The New Murrian was followed by two men. One was a beautiful, willowy young man, dripping with diamonds and dressed in the height of New Mumbai fashion. He had one bejeweled brown hand draped negligently over the elbow of the other man. This man appeared some years older. He was tall and thin, with the pale, straight hair and bony, pallid face of a New New Englander. He was Richard Glascock, and he was retro-stylishly attired in a revival of TwenCen Western men’s fashion, complete with analog watch, diamond cufflinks, diamond-accented tie clip, and an absence of further ornamentation.
Behind Richard Glascock and his arm-candy, a fourth woman stepped from the craft. She had the straight black hair and round tan face of Xin Zhongguo. She wore the silk slacks and long jacquard jacket of a wealthy Xin Zhongguo businesswoman without an air of comfort. Hastening to the unoccupied side of the diamond merchant, she leaned close and began speaking intently into his ear.

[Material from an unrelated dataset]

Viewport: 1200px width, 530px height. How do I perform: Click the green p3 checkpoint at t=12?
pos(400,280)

Bhamu began to hear a woman’s voice in his left ear. When the airlock had opened, he’d released a nano-drone. It featured an Aurigan cultured-crystal transmitter and the freshest in Qāf Division anti-detection measures. It followed Glascock’s party, sending Bhamu’s earpiece the clearest conversation possible.

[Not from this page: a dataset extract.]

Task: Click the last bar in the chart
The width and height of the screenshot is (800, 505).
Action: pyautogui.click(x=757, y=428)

“We’re prepared to pay very well—” the black-haired woman was speaking the Běifānghuà Mandarin of Xin Zhongguo “—for use of the formula—”
“Of course you are,” Glascock replied in the same language, its tones tinged with the nasal accent of New Boston. “Only the New Zanzibarean government and I have the formula. And New Zanzibar wouldn’t sell it to you at any price.”
Bhamu began to move stealthily down the wooded slope.
On the spacefield, Glascock smiled at the Xin Zhongguo woman. “You’re in luck, Madame Zhang. I’m willing to fulfill your government’s fondest desire at a bargain rate. I will charge your government only slightly less than everything.”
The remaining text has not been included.